Abstract

ABSTRACT Corrosion of offshore platforms is inevitable. In an ocean corrosion environment, the strength of a platform is weakened greatly. When simultaneously subjected to earthquakes or other extreme loads, the ultimate bearing capacity of the corroded platform is dramatically reduced, resulting in compounded damage from both corrosion and earthquake. Thus, the influence of corrosion cannot be neglected in the seismic performance investigation of platforms. The commonly used corrosion model in platform design is uniform corrosion, and the corrosion rate rule for any parts or zones in a platform is the same. In real cases, however, there are significant differences between the corrosion characteristics in different parts of a platform.

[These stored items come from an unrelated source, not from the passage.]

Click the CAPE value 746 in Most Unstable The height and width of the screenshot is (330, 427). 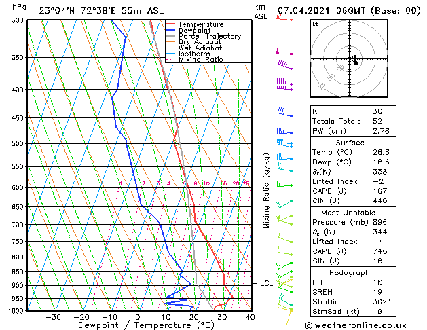point(380,251)
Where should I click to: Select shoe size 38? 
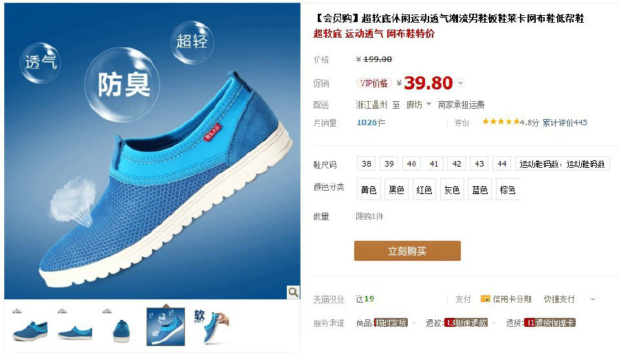point(367,164)
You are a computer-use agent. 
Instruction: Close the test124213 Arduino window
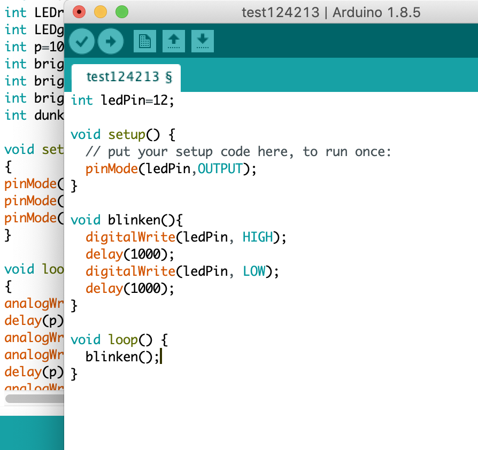pyautogui.click(x=79, y=11)
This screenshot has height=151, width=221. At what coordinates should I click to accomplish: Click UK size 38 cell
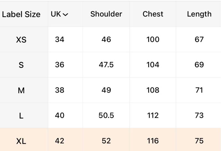tap(59, 90)

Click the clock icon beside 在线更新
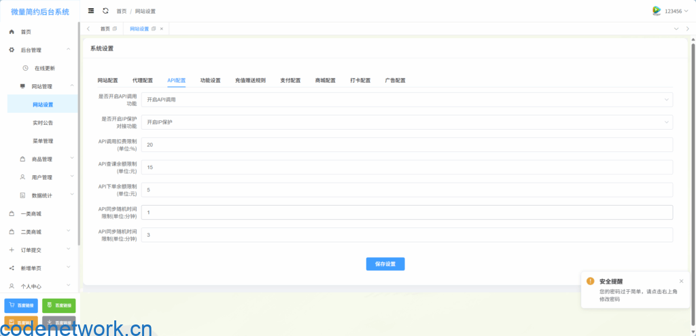point(25,68)
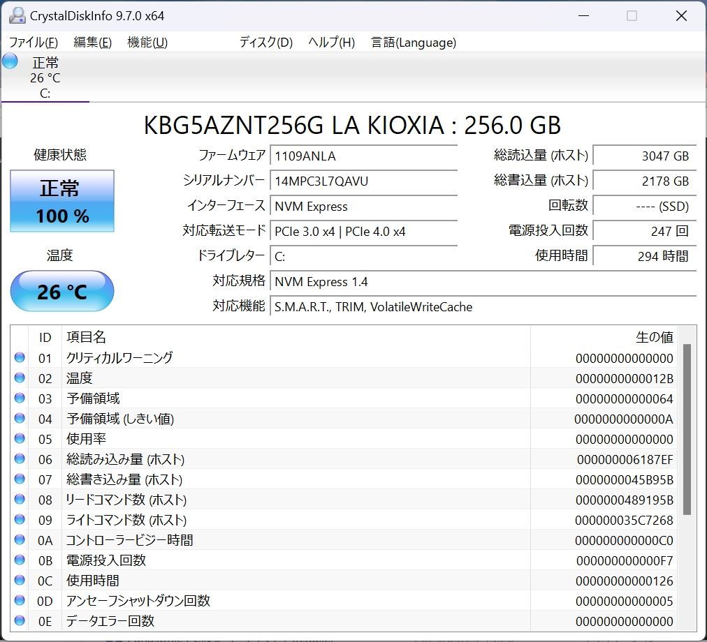Click the status dot for アンセーフシャットダウン回数
Screen dimensions: 707x642
[x=20, y=601]
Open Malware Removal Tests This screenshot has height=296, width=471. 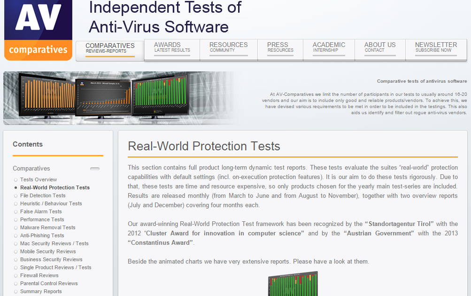pyautogui.click(x=48, y=227)
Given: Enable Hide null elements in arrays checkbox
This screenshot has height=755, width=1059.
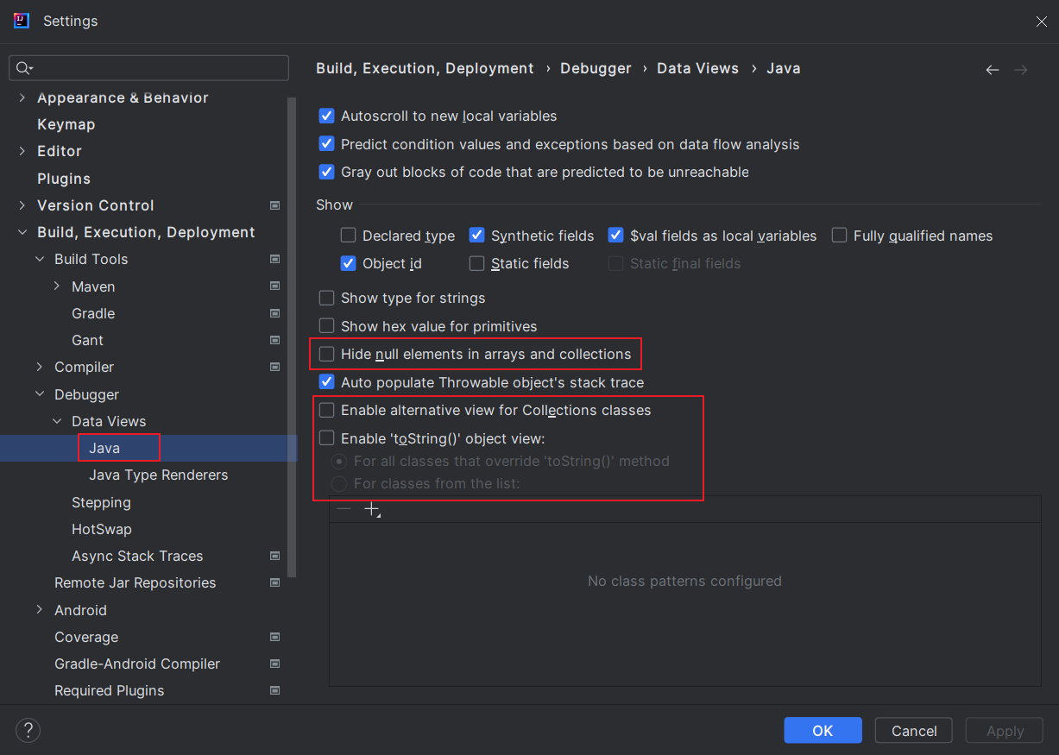Looking at the screenshot, I should click(326, 354).
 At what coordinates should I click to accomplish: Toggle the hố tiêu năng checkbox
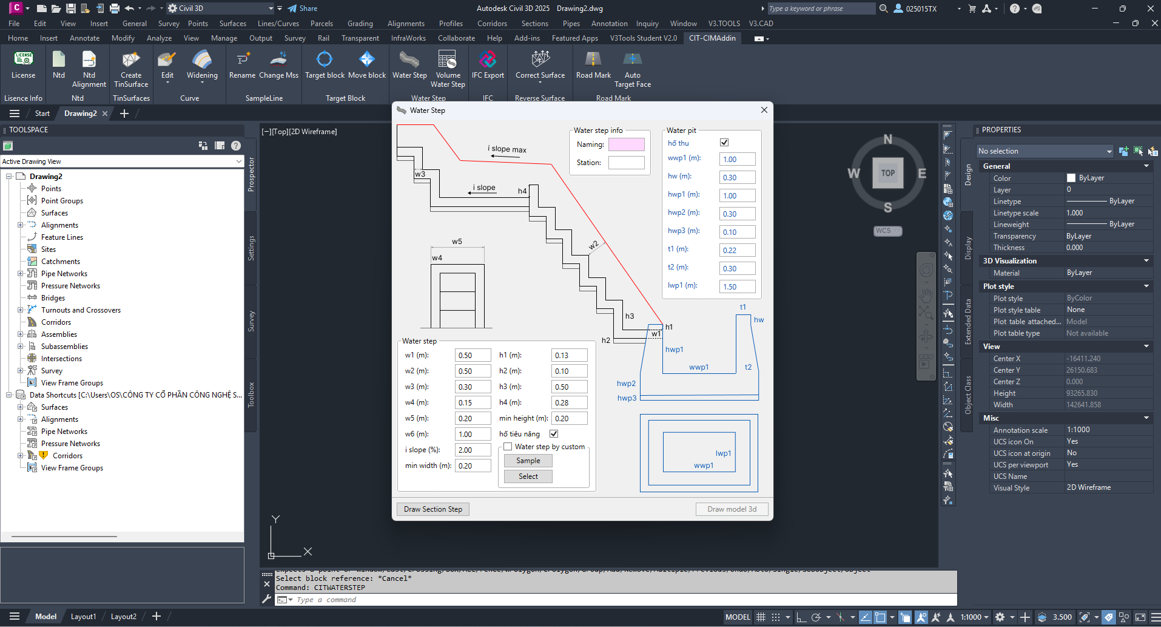554,434
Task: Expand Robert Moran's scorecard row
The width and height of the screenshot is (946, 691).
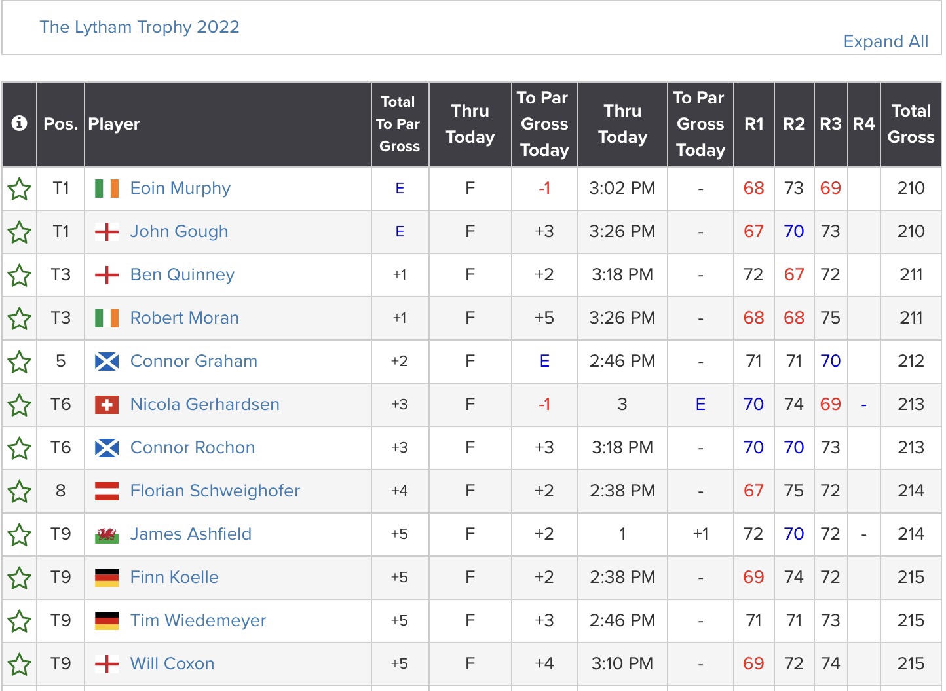Action: click(x=184, y=318)
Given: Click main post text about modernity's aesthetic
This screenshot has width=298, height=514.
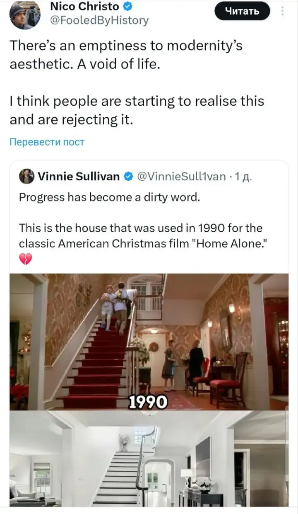Looking at the screenshot, I should [126, 55].
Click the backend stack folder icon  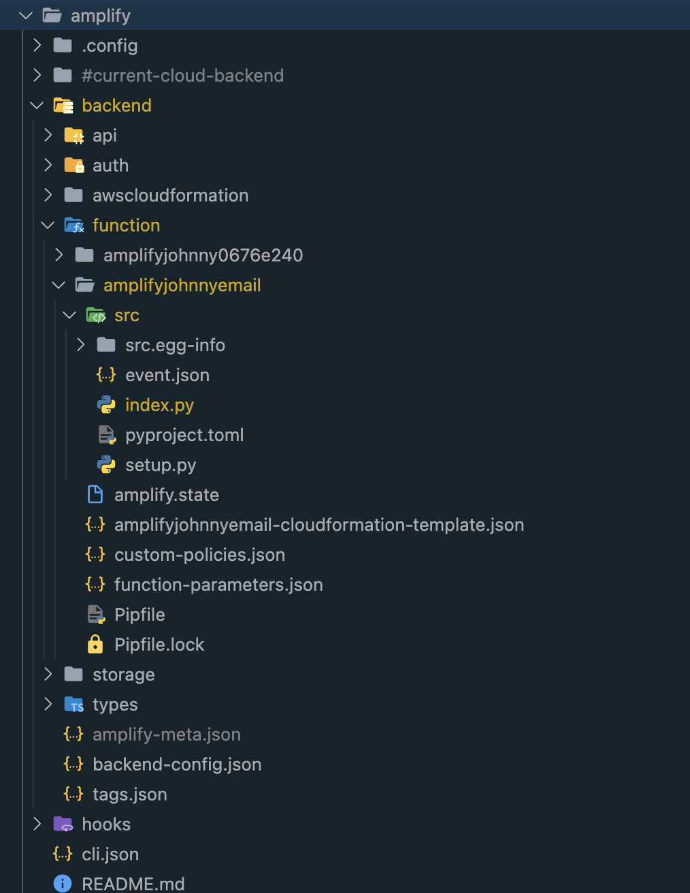pyautogui.click(x=63, y=105)
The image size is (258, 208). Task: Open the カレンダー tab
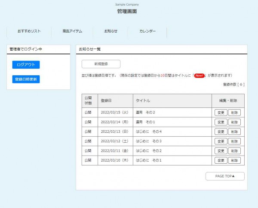coord(147,31)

Based on theoretical aspects and measured data, a zonal time-variant corrosion model of a platform is developed for a seismic collapse performance investigation. The pushover and incremental dynamic analysis (IDA) methods are adopted here to calculate the collapse margin ratio (CMR), there serve strength ratio (RSR) and ductility coefficient (μ) that are frequently used for the safety reserve evaluation of a platform. The failure reason and collapse probability of platforms considering different service periods are compared. The most prominent feature of the proposed time-variant zonal corrosion model is to capture potential switch of weak location and resulting failure path of corroded jacket offshore platforms although the proposed model needs further calibration by more reliable in-field measured data. As expected, corrosion can definitely cause a reduction in earthquake resistance of a jacket offshore platform, as well as ultimate deformability. The coupled effect between the time-variant vibration properties of the platform and the spectral characteristics of selected motions, the collapse-level spectral acceleration (SA) does not always decrease with increasing corrosion degree. The curves corresponding to normalized CMR and RSR agree very well with each other in the early corrosion development stage and service period beyond 30 years. Some distinct differences can be found during the two stages, with the greatest difference up to 10% for the example platform.